Septimus is perhaps the best example of someone who has privacy – indeed, he has complete privacy of soul. Even Reiza, his wife, does not know what he thinks most of the time. Virginia Woolf uses the scene in Regent’s park where the couple sits side-by-side on a park bench to show how distant Septimus is from Reiza, despite their physical proximity. In fact, the only time Septimus appears sane in the novel is when he helps Reiza make a hat. He begins by “putting odd colors together – for though he had no fingers, could not even do up a parcel, he had a wonderful eye” (143). Working together with his wife in creating a hat – taking ribbons and beads and wool and making a coherent whole out of the pieces – “was wonderful. Never had he done anything which made him feel so proud. It was so real, it was so substantial, Mrs. Peter’s hat” (144). In making the hat, he inevitably has to share a part of him – his thoughts and opinions – with Reiza and in doing so, extracts himself from isolation and insanity. In the end, Septimus succumbs to madness and in his last act, throws himself out of the window to preserve his privacy of soul against the encroaching figure of Dr. Holmes.

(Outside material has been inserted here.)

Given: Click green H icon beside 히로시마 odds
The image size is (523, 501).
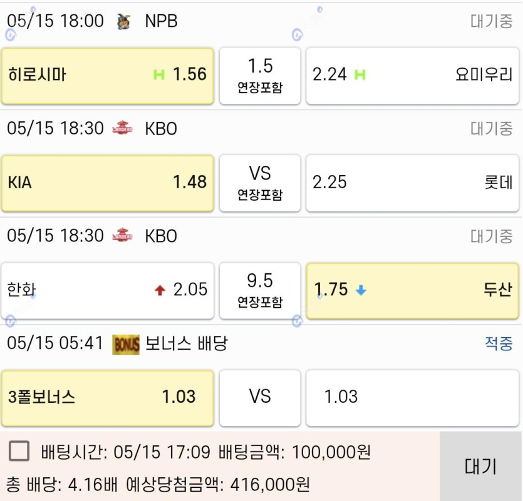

Septimus’ death is necessary in the story because it helps Clarissa realize that extreme privacy of soul in a relationship is not desirable because it is also isolating. At the end of her party, when she goes upstairs, she sees the old lady again. This time, however, rather than envying her privacy, Clarissa comes to realize that although the old lady has privacy, she is also undeniably alone. As Mrs. Dalloway watches the lady get ready for bed, she is suddenly reminded of Septimus’ death: “the young man had killed himself…There! The old lady had put out her light! The whole house was dark now” (186). The juxtaposition of Septimus’ suicide and the old lady going to bed alone help Mrs. Dalloway realize that “she must go back to them [the party]” (186). Clarissa finally understands that it is not desirable to aim for that kind of extreme privacy and reconciles herself with her role as a hostess. Septimus’ insanity and ultimate death help her realize the need for both a social and private self.
Woolf’s desire to portray “consciousness in its natural and purposeless freedom” (Auerbach) is manifest in the characters of Septimus Smith and Clarissa Dalloway. In Mrs. Dalloway, she uses Septimus’ struggle with sanity to illuminate Clarissa’s struggle for individuality in a largely patriarchal society. His death at the end also demonstrates to Clarissa the necessity for both a public and private self. Woolf uses Septimus’ madness to blur the distinction between sanity and insanity and her clever use of the stream of consciousness style – a style without inherent order – strengthen the parallels between the two main characters. Throughout the story, Virginia Woolf uses Septimus to write about Clarissa. Ultimately, we realize that his madness, rather than acting as a wedge between the two characters, juxtaposes them and reveals their inherent similarities.
Woolf, Virginia. Mrs. Dalloway. New York: Harcourt. Inc. 1990.